Confessioneel / De Waarheidsvriend
In het blad Confessioneel hekelt ds. W. L. Dekker het feit dat predikanten nog nauwelijks boeken lezen, gewone en theologische literatuur.
„Een voorwaarde om zelf de Bijbel te kunnen lezen is natuurlijk dat je überhaupt de kunst van het lezen machtig bent. Dat wisten de Reformatoren zelf ook heel goed. Daarom was de Reformatie niet alleen een puur leerstellige aangelegenheid, maar bracht het ook een omslag in het onderwijs met zich mee. Iedereen moet de Bijbel kunnen lezen, dus iedereen moet kunnen lezen. Deze radicale democratisering in het recht op onderwijs is een cultuuromslag die zijn weerga in de geschiedenis niet kent en die tot op heden doorwerkt.
Nu is de liefde voor het Woord van God een Bijbels gebod. De geboden (woorden) van God moeten we steeds in gedachten houden, onze kinderen inprenten, er steeds over spreken, ze dragen als een teken om onze hand, en als een band op ons voorhoofd (Deut. 6:6-8). Wie weleens aan de voet van de Klaagmuur heeft gestaan, weet hoe letterlijk de Joden dit gebod tot op de dag van vandaag nemen.
Je kunt je natuurlijk afvragen: waaróm eigenlijk als teken om onze hand, en als een band tussen onze ogen? Ik zou zeggen: zo kan het Woord van God je handelen bepalen, en zo blijft Gods Woord steeds in onze gedachten. Wat er verder aan indrukken door onze ogen binnenkomt: Gods Woord is al in onze gedachten, en gaat aan alle andere ervaringen vooraf.
Het is dus de bedoeling dat het lezen van het Woord van God iets met je denken en je handelen doet. Veel christenen lijken het in onze ervaringsgerichte cultuur te vergeten, maar zo word je ook een nieuw mens: door de vernieuwing van je geest en je denken. (…)

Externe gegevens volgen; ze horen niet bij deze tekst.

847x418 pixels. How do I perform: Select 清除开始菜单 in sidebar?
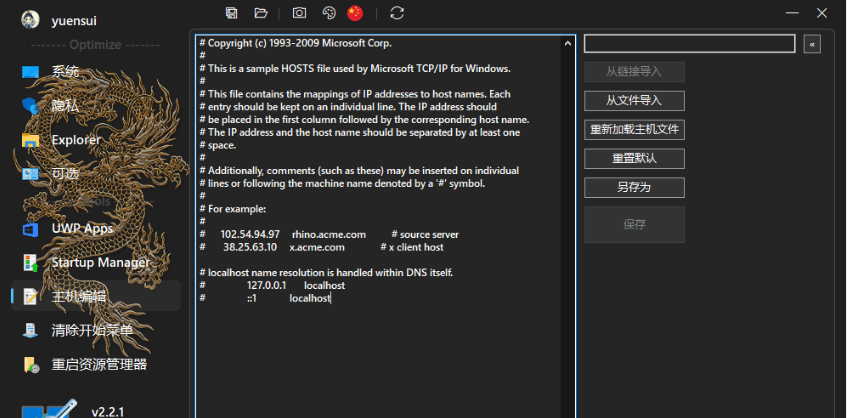pos(92,330)
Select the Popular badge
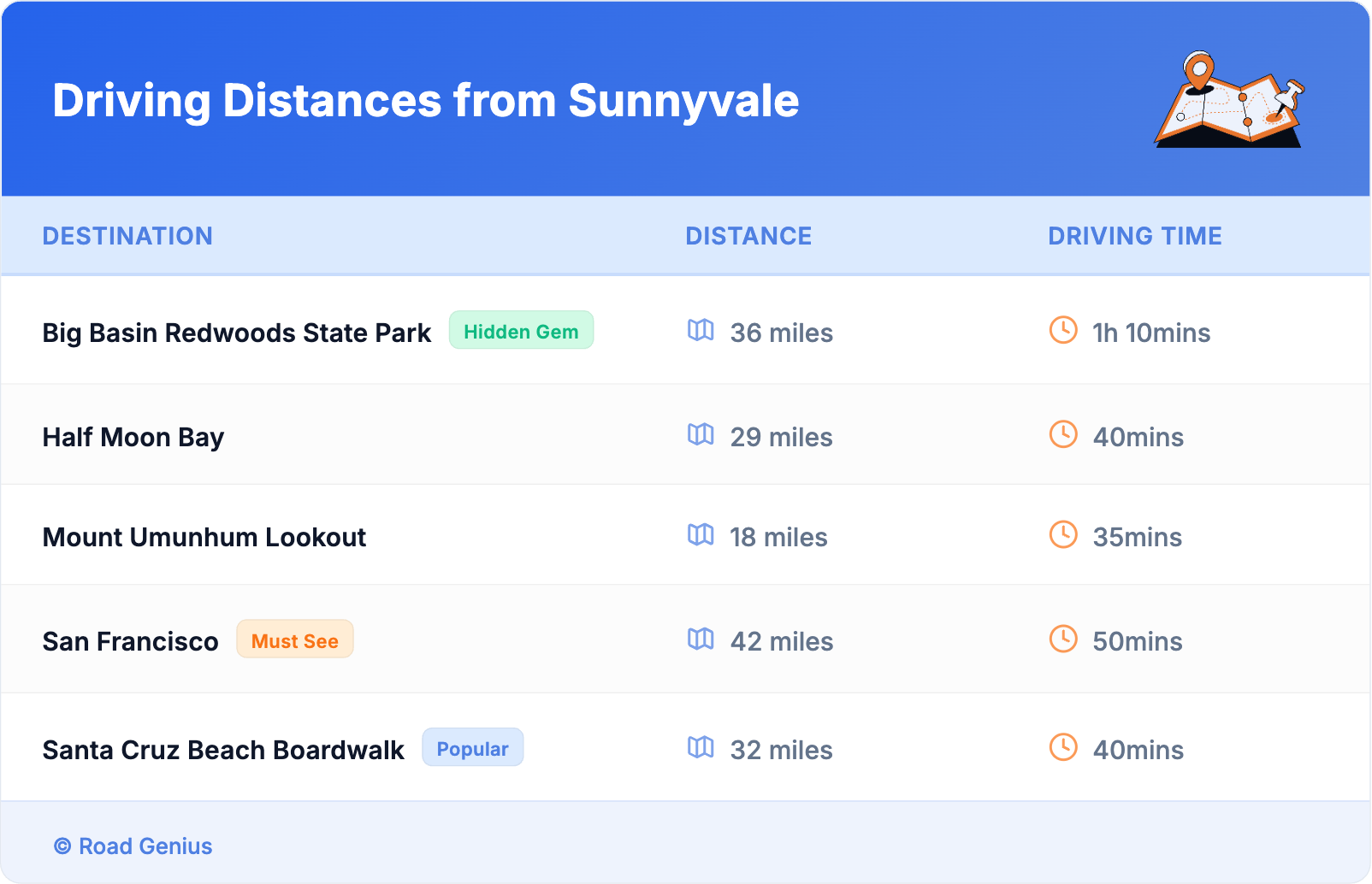The width and height of the screenshot is (1372, 884). [472, 748]
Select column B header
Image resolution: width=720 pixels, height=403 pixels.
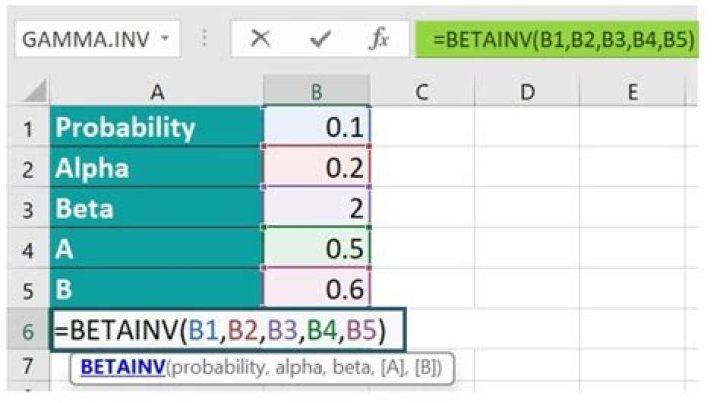316,92
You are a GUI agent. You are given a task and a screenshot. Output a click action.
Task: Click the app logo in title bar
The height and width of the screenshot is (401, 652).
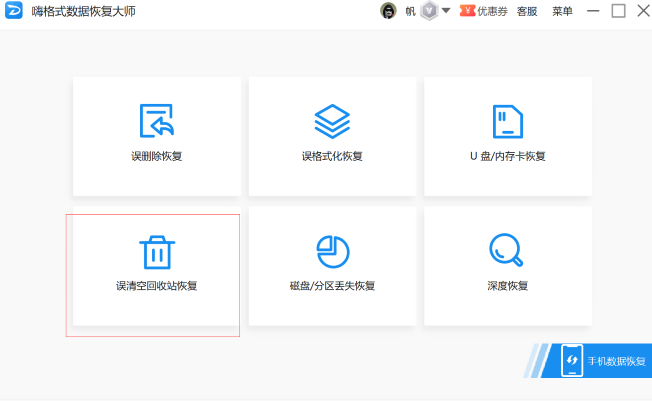coord(14,11)
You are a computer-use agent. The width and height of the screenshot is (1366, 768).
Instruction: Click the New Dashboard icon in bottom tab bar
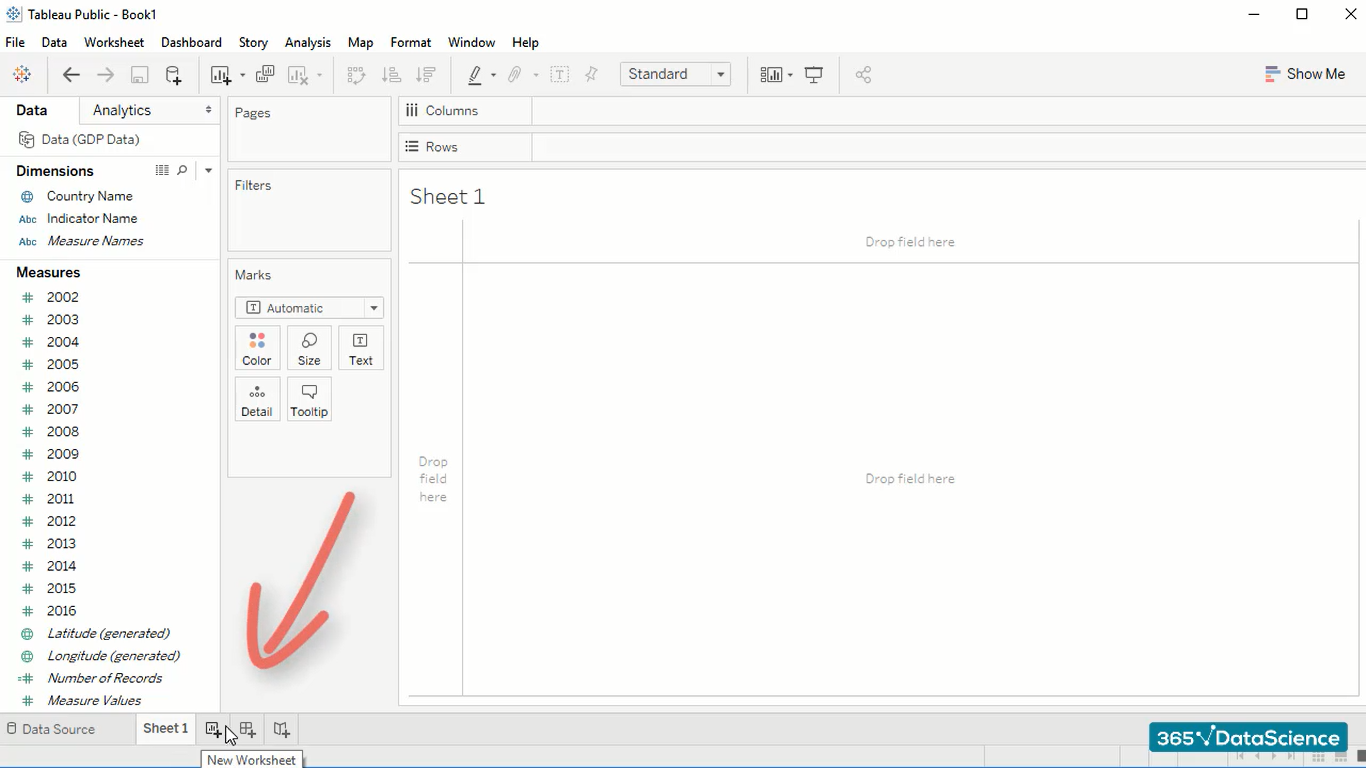[247, 729]
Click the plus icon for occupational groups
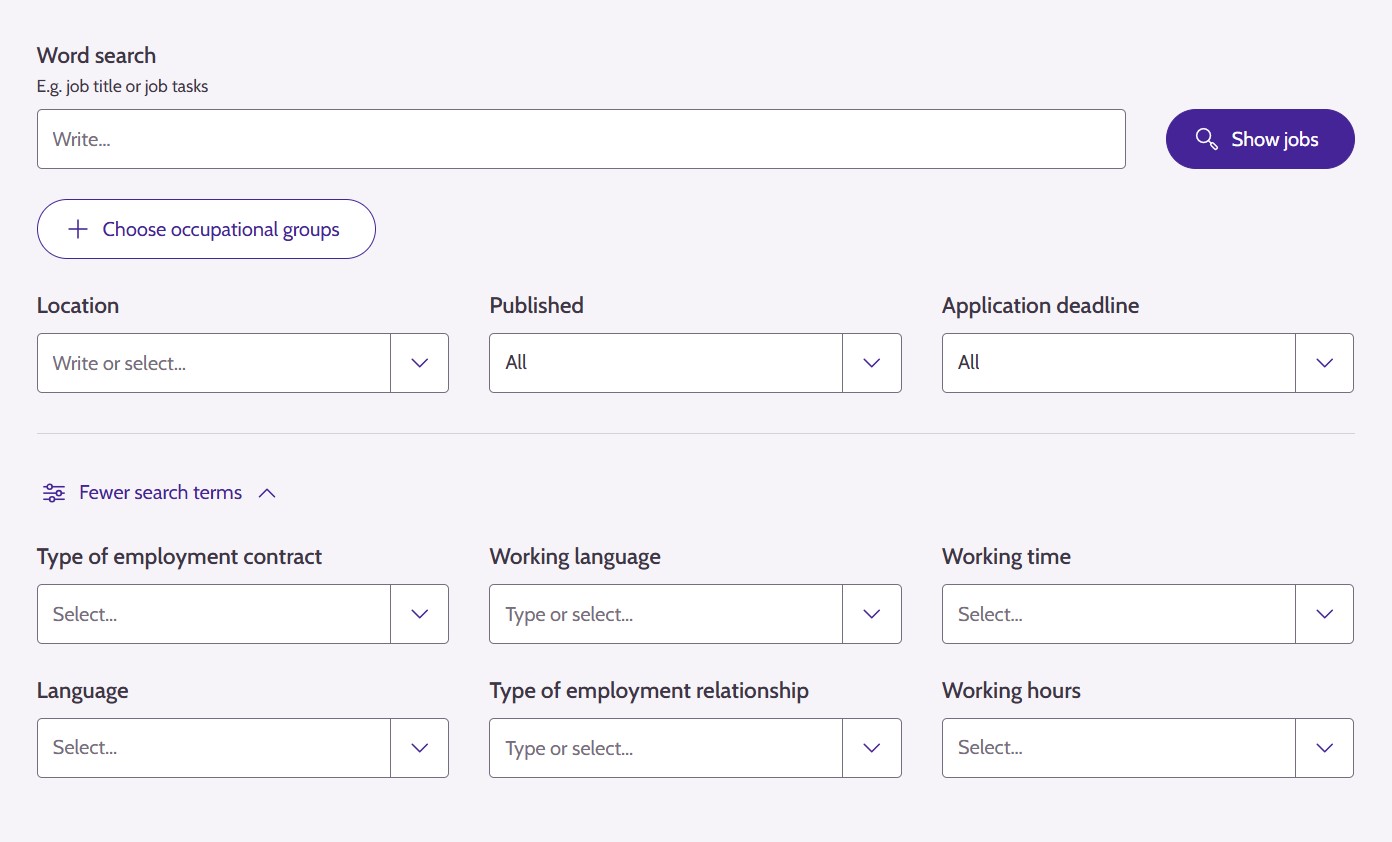This screenshot has height=842, width=1392. (78, 229)
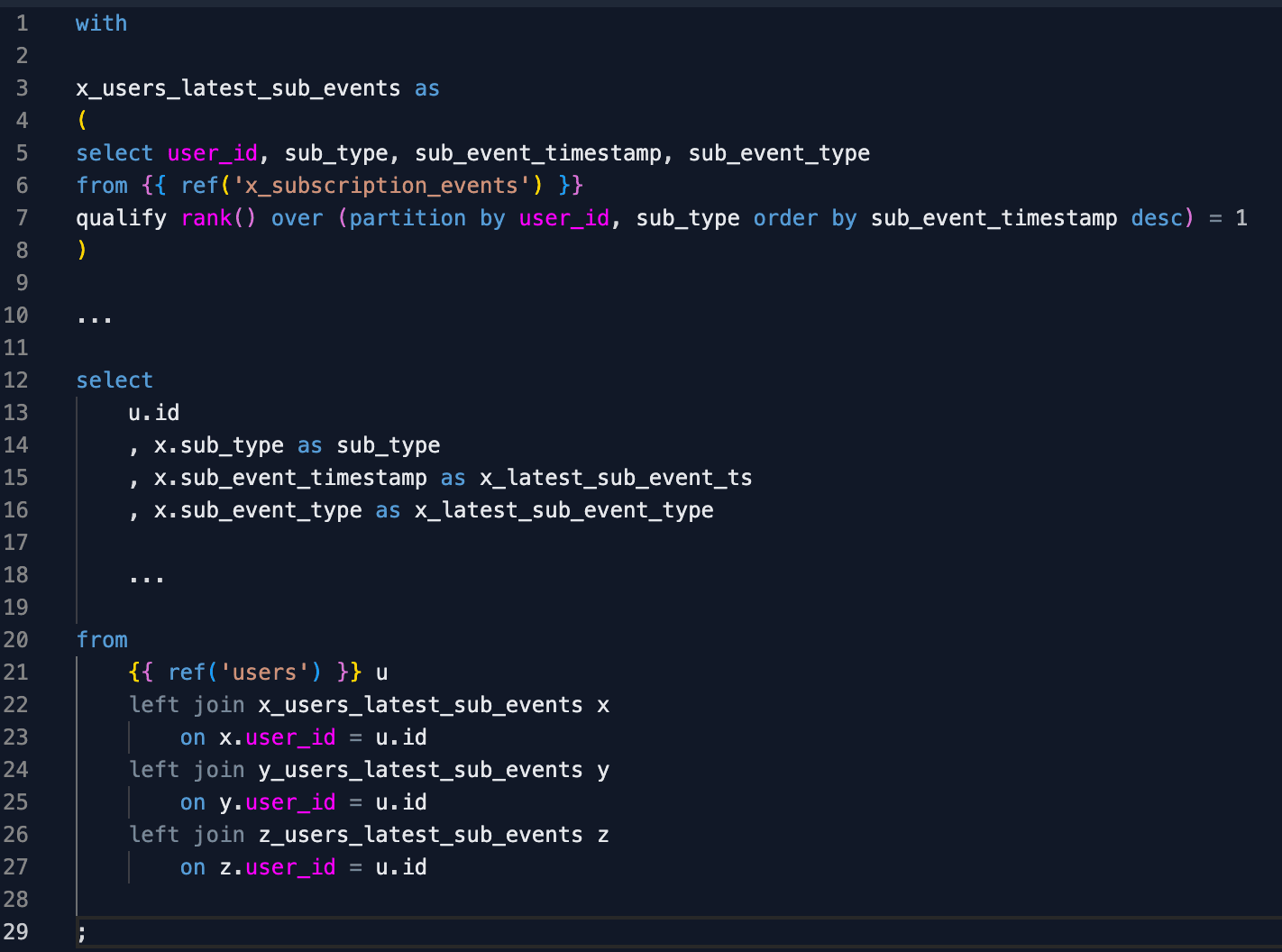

Nu ben ik alleen zo bang, dat wij het lezen hard aan het verleren zijn. Ik wil niet met de wolven in het bos meehuilen, maar lezen wij nog meer dan de ondertiteling op tv en de korte berichtjes op nu.nl? Natuurlijk, (bijna) iedereen kan lezen als een sensomotorische vaardigheid – dat weet ik ook wel. Maar begrijpen wij ook wat wij lezen (Hand. 8:30)? Hebben wij nog een idee waar het verhaal over gaat? Denken wij nog in verhalen?
Daarom baart het mij grote zorgen als collega-predikanten mij vertellen dat ze nauwelijks meer lezen. Geen gewone literatuur meer, en ook geen theologische literatuur. Hooguit nemen ze wat theologische fastfood tot zich. De smaak is goed, maar het kan niet verzadigen (Jes. 55:2). Als je jezelf het lezen überhaupt ontwent, zul je straks ook de Bijbel niet meer verstaan. Als wij over de kleine dingen al niet getrouw zijn, hoe zou God ons dan over de grote dingen stellen (Mat. 25:21,23)?”
De Waarheidsvriend
Evenals Maarten Luther is het zaak dat christenen zich verdiepen in de wetenschap en kennis hebben van de tijd waarin zij leven. Dat stelt ds. J. J. Verhaar in de slotaflevering van zijn serie in De Waarheidsvriend over Luther.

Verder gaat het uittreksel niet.